Iraq's government is ostensibly one of national unity with Shiite, Sunni and Kurdish participation but, in fact, members of the cabinet frequently criticise each other in public and little in the way of landmark legislation has been passed since parliamentary elections in March 2010.
Sunni ministers have staged boycotts from time to time over the past few years over what they allege is Maliki's centralisation of power, while the premier insists he is trying to manage an unruly coalition.
Meanwhile, Iraqis often voice frustration over their oil-rich country still providing poor basic services more than a decade after the US-led invasion, and little has been done to tackle rampant corruption and high levels of unemployment.
They also often complain that despite numerous checkpoints in Baghdad and the near-ubiquitous presence of security forces, attacks still rock the capital, as well as the rest of the country, targeting all manner of people from civilians at cafes and public football pitches to soldiers at checkpoints and government officials in their cars.
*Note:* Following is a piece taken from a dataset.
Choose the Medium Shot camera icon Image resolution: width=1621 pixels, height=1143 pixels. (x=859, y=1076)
"Some members of the security forces are inefficient, and others are infiltrators (from militias and other violent groups)," said Ali al-Haidari, a Baghdad-based security analyst.
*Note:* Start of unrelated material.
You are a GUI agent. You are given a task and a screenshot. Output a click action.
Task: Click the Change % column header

"Building Iraq's security forces after 2003 happened in a hurry, and a result of that has been they have not been built properly."
"We must take urgent measures, now."
Little in the way of radical steps are likely to be taken ahead of elections due to be held on April 30, however, with no major parties wanting to be seen by their voters as capitulating and politicians often pointing to the polls as a point at which political gridlock could finally be loosened.
"Re-engagement, I think, will take time and it's unlikely to take place before election," Kamel said. "A resolution to the whole security dilemma will not occur before elections.
"It's not going to happen."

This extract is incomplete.